Let’s take a closer eye on 80% population of data

Code

# Calculate the 80th percentile
percentile_80 = airbnb['number_of_reviews'].quantile(0.8)

# Plotting the distribution of number of reviews limited to the 80th percentile
plt.figure(figsize=(8, 4))
sns.histplot(airbnb['number_of_reviews'], bins=50, kde=True, binrange=(0, percentile_80))
plt.title('Distribution of Number of Reviews (80% of Data)')
plt.xlabel('Number of Reviews')
plt.ylabel('Frequency')
plt.xlim(0, percentile_80)
plt.show()

The distribution of the number of reviews is highly skewed to the right, with most listings having a relatively low number of reviews and a few listings having a very high number

Code

# Visualization of number of reviews by room type
plt.figure(figsize=(8, 4))
sns.boxplot(x='room_type', y='number_of_reviews', data=airbnb)
plt.title('Number of Reviews by Room Type')
plt.xlabel('Room Type')
plt.ylabel('Number of Reviews')
plt.show()

# Scatter plot for number of reviews vs. price
plt.figure(figsize=(8, 4))
sns.scatterplot(x='price', y='number_of_reviews', data=airbnb)
plt.title('Number of Reviews vs. Price')
plt.xlabel('Price')
plt.ylabel('Number of Reviews')
plt.xscale('log')  # Using logarithmic scale due to wide range of prices
plt.show()

# Scatter plots for number of reviews vs. review scores
fig, axes = plt.subplots(1, 3, figsize=(8, 4))
score_vars = ['review_scores_cleanliness', 'review_scores_location', 'review_scores_value']
titles = ['Cleanliness', 'Location', 'Value']

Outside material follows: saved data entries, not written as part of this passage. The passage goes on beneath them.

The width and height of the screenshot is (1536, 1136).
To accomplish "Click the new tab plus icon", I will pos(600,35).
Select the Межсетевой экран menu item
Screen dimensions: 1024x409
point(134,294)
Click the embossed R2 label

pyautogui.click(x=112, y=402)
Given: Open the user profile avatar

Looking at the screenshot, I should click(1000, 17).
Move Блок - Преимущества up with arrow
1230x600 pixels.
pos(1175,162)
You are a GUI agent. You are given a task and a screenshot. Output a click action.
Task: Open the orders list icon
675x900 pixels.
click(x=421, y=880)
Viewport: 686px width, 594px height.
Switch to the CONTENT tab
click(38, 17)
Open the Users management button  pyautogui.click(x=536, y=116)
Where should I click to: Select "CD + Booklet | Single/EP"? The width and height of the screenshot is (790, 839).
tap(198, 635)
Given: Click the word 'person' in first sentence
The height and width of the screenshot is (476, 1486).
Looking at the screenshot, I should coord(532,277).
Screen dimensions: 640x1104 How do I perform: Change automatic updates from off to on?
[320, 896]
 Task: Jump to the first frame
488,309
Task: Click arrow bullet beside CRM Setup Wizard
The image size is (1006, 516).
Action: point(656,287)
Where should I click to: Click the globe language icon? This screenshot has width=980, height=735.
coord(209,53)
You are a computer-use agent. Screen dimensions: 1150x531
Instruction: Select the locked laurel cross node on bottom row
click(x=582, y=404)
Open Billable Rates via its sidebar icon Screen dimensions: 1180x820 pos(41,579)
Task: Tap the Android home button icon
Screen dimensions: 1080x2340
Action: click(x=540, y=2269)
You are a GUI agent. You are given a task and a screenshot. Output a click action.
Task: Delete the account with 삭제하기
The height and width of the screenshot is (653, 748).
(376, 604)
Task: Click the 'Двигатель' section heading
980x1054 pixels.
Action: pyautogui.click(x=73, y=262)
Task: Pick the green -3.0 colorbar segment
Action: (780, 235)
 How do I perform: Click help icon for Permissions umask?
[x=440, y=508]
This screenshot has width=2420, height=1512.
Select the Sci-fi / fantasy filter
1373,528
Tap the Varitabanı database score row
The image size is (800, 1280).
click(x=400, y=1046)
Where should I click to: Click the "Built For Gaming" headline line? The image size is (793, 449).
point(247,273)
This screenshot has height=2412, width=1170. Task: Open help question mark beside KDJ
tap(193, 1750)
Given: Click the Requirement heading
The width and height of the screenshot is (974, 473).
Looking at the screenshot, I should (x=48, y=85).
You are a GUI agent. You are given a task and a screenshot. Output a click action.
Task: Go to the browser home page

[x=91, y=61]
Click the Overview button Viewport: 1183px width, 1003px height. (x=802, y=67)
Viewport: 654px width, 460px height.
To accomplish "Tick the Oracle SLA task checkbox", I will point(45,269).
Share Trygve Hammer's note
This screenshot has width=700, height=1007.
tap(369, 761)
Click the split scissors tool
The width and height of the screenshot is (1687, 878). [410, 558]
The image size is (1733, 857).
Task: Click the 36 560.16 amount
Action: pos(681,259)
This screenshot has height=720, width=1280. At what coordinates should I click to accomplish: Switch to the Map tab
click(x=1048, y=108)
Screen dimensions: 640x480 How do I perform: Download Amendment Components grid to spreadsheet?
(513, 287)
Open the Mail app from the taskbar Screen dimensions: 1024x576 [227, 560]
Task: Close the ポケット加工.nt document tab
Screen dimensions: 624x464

for ax, var, title in zip(axes, score_vars, titles):
    sns.scatterplot(ax=ax, x=airbnb[var], y=airbnb['number_of_reviews'])
    ax.set_title(f'Number of Reviews vs. {title}')
    ax.set_xlabel(title)
    ax.set_ylabel('Number of Reviews')

plt.tight_layout()
plt.show()

Plot interpretation:

Room Type:

The number of reviews varies by room type, with entire homes/apartments generally receiving more reviews than private or shared rooms. This might reflect a preference or higher turnover in these types of listings.

Price:

The relationship between price and number of reviews is not linear, suggesting that very high or very low priced listings might have fewer reviews. The logarithmic scale on price helps in visualizing this across a wide range of values.

Review Scores:

There isn’t a clear trend in the scatter plots between review scores and the number of reviews, indicating that while scores may affect guest satisfaction, they do not necessarily correlate directly with the frequency of bookings (as measured by reviews). There might be a slight increase in reviews with higher scores for cleanliness and value.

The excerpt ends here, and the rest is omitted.